"With pleasure. It is a slang expression used by the blackguards of the lowest quarters of Paris. 'Cane' is to 'back out' or to 'climb down,' as the Americans would say. Excuse me! I go to pay my bill."
He nodded slightly as he passed Ticking and Mounteney, and bestowed the same civility on P. C. Breagh. Then his heavy footsteps thundered down the kitchen staircase, from whose hatchway he emerged a few minutes later, accompanied by Mr. Knewbit, who had volunteered to help with the luggage, and this being stacked on the cab, their owner got into it, and Herr von Rosius, rigidly shaking hands with his English fellow-lodgers, and exchanging a distant salute with M. Meguet, got into the fusty vehicle and was driven away to the triumphant strains of the Marseillaise, performed by his racial antagonist on the piano appertaining to the first-floor sitting-room he had a moment previously vacated.
"'Prussia climbs down,'" murmured Mr. Knewbit, standing before the inscription on the kitchen distemper. "With the 'and on her 'elm that she 'as——" he went on shedding "h's," as was his way when deeply meditative, "I should doubt the correctness of that report. Still, I shall advise Maria to keep them first-floor apartments vacant a day or two—in case Mr. von Rosius's mother doesn't want him after all.... What does Solomon say? 'Designs are strengthened by counsels, and wars are to be managed by Governments.'"

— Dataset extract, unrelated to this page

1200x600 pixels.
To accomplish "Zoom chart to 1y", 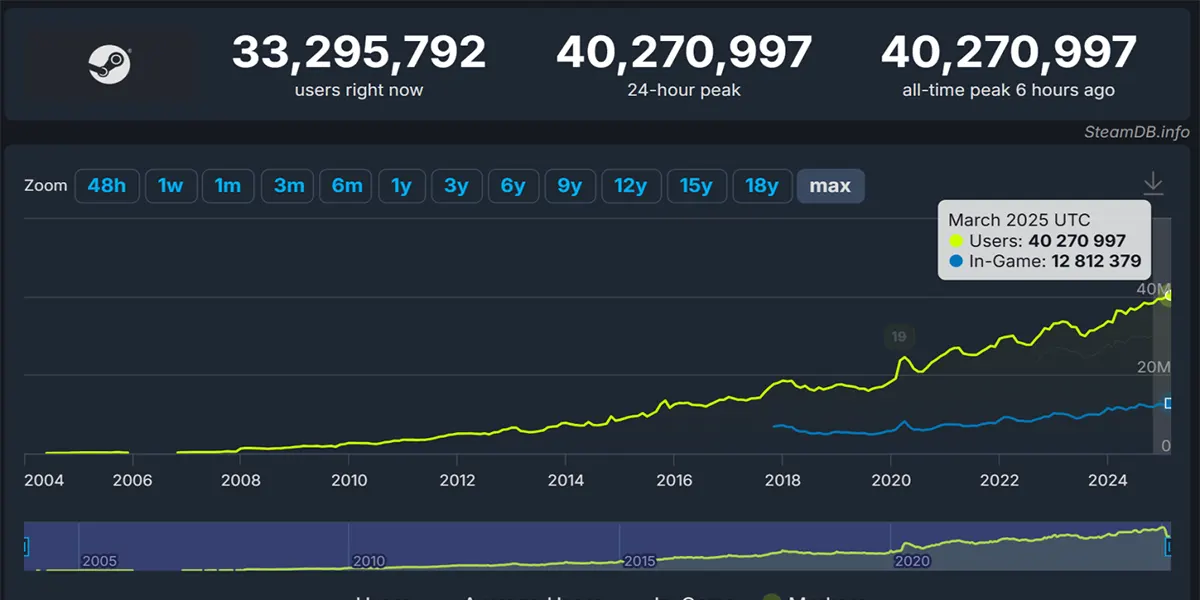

The kettle was boiling madly, and a volume of steam was issuing from the pipe-bowl. Mr. Knewbit rescued the blackened briar-root, mechanically filled it, and looked for a light.
There was a crumpled pale green paper lying near his boot upon the worn linoleum. He picked it up, and saw that it was a cablegram issued by the North German Submarine Telegraph Company, addressed to Von Rosius, and containing a message of four words:
"Lanze inden Schuh, Uhlan! Hauptquartier, Berlin."
"Now, which shall I do?" asked Mr. Knewbit, scanning the baffling foreign words written in the familiar English characters. Torn between conscientious scruples and a characteristic thirst for information, the little man was pitiable to see. "Which shall I do?" he repeated. "Use this here for a pipe-light—or show it to my young shaver upstairs?"
Deciding on the latter course, he climbed to the attic rented by the young shaver, and knocked at the door.
"Come in! ... I'm not working to-night," said P. C. Breagh out of the darkness. Upon Mr. Knewbit's striking a match, the young man, who was leaning back in his chair before the venerable davenport, contemplating the dusk oblong of starry sky visible above the chimney-pots of Bernard Street, shook himself free of thought as a setter shakes off water, and got up.
"Feel out of sorts?" asked Mr. Knewbit, burning his fingers, and striking another match as he bustled to the single bracket over the narrow wooden mantelshelf and lighted the gas. "Anything wrong?"